My rating: 4 of 5 stars
Dave Eggers' most recent book is sad without being tragic. It has a stark beauty that speaks volumes without saying a lot. I can't really compare it to anything else I've read recently, even his other works.
Alan Clay, former Schwinn enthusiast and salesman, now a divorcee/self-employed consultant holding on to his last strands of dignity, travels to Saudi Arabia to pitch a proposal to King Abdullah. There, he leads a team of three young (that is, younger than Alan) people as they prepare their IT presentation--a holographic teleconference--that, if impressive enough to the king, would give their company sole IT responsibility in the king's pet project, King Abdullah Economic City (KAEC).
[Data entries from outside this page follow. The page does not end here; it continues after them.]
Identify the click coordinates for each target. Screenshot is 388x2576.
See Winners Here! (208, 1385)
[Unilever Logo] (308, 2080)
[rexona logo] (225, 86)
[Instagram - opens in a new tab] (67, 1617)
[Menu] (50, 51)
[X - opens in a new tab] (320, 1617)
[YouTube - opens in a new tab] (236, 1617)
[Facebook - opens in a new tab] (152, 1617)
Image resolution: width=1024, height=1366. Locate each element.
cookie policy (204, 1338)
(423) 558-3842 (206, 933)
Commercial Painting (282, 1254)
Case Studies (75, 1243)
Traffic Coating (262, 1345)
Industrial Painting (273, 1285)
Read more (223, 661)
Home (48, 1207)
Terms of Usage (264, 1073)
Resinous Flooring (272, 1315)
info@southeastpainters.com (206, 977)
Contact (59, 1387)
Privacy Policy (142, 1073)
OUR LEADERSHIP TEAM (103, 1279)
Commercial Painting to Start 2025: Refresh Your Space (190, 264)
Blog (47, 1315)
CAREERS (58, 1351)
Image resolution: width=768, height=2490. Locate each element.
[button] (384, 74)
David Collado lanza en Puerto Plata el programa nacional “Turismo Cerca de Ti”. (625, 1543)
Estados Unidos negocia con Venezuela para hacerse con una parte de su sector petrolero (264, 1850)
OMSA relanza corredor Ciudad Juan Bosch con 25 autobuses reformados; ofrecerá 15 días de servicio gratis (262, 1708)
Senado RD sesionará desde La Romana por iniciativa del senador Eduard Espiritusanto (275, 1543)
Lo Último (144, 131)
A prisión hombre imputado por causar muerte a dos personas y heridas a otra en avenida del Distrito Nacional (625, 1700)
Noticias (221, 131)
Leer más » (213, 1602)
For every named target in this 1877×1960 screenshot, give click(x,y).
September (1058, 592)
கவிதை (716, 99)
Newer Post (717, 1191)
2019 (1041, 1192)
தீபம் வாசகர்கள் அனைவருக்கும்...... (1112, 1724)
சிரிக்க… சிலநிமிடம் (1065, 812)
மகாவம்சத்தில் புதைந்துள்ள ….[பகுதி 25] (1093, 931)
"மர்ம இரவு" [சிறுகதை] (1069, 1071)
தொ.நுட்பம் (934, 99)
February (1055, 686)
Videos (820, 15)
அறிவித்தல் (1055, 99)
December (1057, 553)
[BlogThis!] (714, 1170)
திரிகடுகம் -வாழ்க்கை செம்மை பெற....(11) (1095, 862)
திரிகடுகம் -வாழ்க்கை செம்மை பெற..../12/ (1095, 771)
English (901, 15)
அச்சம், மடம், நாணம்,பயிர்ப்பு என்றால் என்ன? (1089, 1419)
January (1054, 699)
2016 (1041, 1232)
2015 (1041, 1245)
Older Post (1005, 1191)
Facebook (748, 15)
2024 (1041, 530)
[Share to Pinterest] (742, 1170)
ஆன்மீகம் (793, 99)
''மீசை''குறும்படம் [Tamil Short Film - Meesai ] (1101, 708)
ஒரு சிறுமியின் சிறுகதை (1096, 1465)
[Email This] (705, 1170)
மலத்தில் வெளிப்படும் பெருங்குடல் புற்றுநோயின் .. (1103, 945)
Day after day, Alan and his team gather in a tent in the city, waiting for the king, whose schedule is never set in stone. In a series of flashbacks and letters written to his grown daughter, we learn about Alan's rise and fall in the business world, his failed relationship, and the unfortunate dip his life has taken as of late.
Areas of the book meander here and there--Alan befriends a young Saudi man, confronts a lump on the back of his neck, and meets several women of varying romantic interest--but the essence remains: what has become of the America and the American Dream that Alan knew so well when he first became a salesman? If the Saudi desert seems like a strange place to ponder this, well, it is.
The minimalist approach and language mirror the physical landscape in the book--sweeping expanses of beige broken by stilted dialogue. Despite being 312 pages, this was a quick read with lots of page breaks. Several of the story detours felt out of place, but the pacing ensured these didn't last long.
Is this a particularly memorable read? No. I'm not a middle-aged white guy or a member of the Corporate America Club by any means. Still, I enjoyed this book for what it is and for the week of warm weather it gave my imagination.